Kenya’s Monetary Policy Committee will meet in November for the bi-monthly meeting. It is the first MPC meeting after Parliament repealed the rate cap law.
According to CBK Governor Patrick Njoroge, the committee has more clarity to make monetary policy decisions. Earlier, the MPC expressed concerns that cutting the interest rate could result in adverse effects due to the interest rate cap law.
“The MPC had signalled that they see the potential for easing … monetary policy, in part, because the fiscal policy was being tightened.” Patrick Njoroge told Reuters in an interview in Singapore.
Patrick Njoroge is also the chairperson of the MPC.
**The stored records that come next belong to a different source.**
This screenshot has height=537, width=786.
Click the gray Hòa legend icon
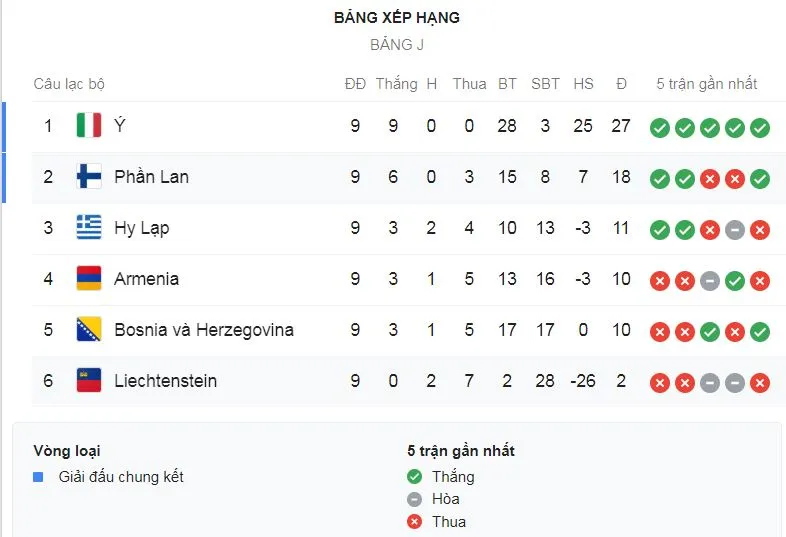point(415,499)
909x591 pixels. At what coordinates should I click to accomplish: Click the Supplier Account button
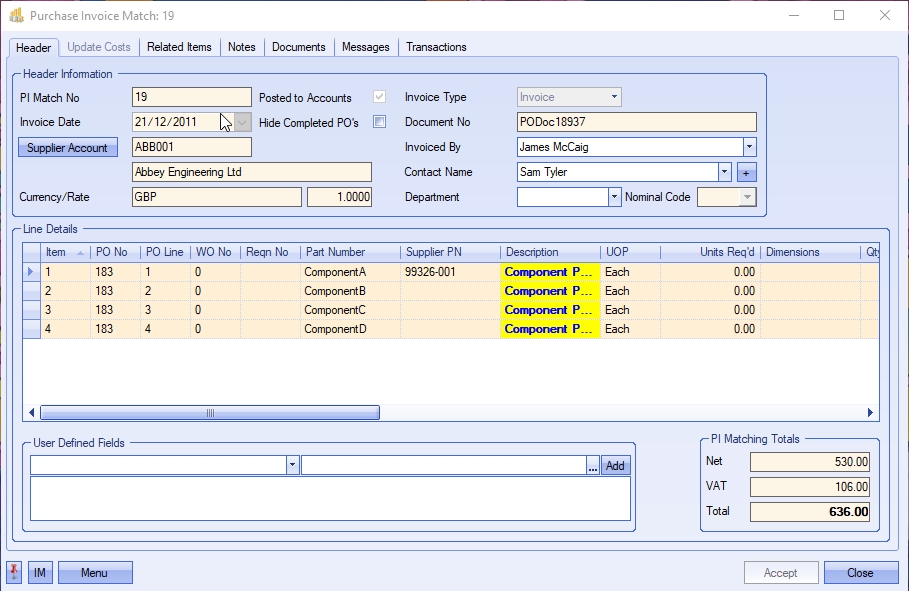click(x=68, y=148)
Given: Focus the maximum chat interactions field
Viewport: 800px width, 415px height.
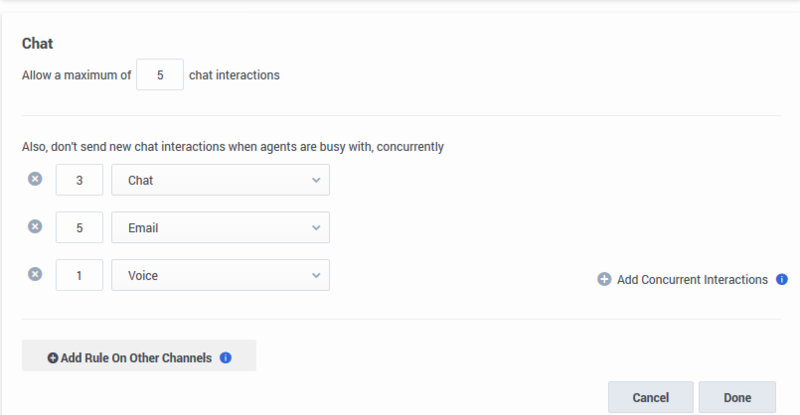Looking at the screenshot, I should click(160, 75).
According to Njoroge, the committee has a clear direction on monetary policy after the repeal of the interest ceiling. MPC will further rely on economic data, among other criteria, to make the decision later this month.
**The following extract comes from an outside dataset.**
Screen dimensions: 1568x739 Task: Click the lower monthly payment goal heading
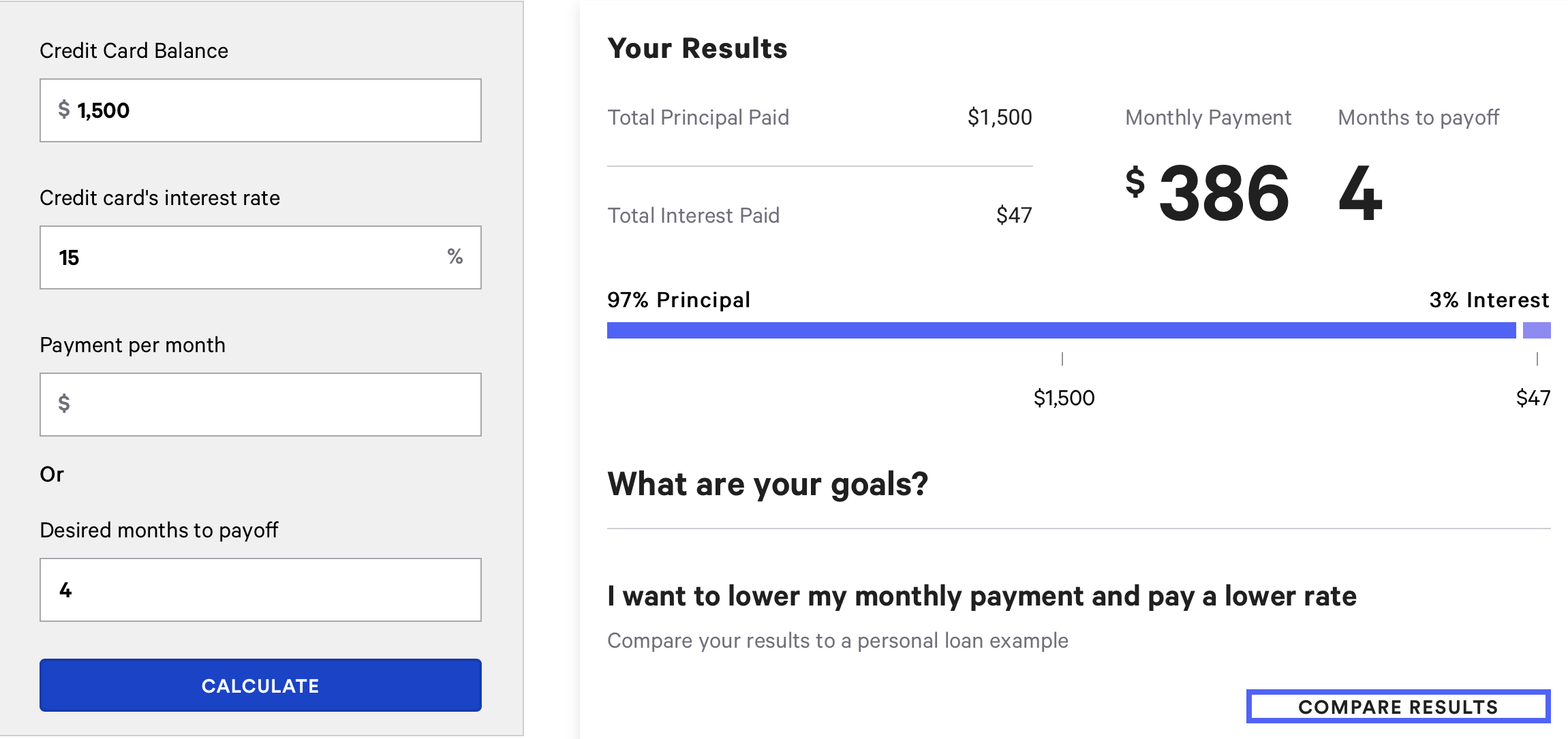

“There was still the question about a perverse monetary reaction. Now that the repeal has come through, there isn’t any question anymore about the perverse reaction to monetary policy, so the direction is clear.”
Finally, Central bank is looking to engage other partners like the IMF before making the decision. The rate cap repeal will set a pace to unlock a stand-by credit facility with IMF.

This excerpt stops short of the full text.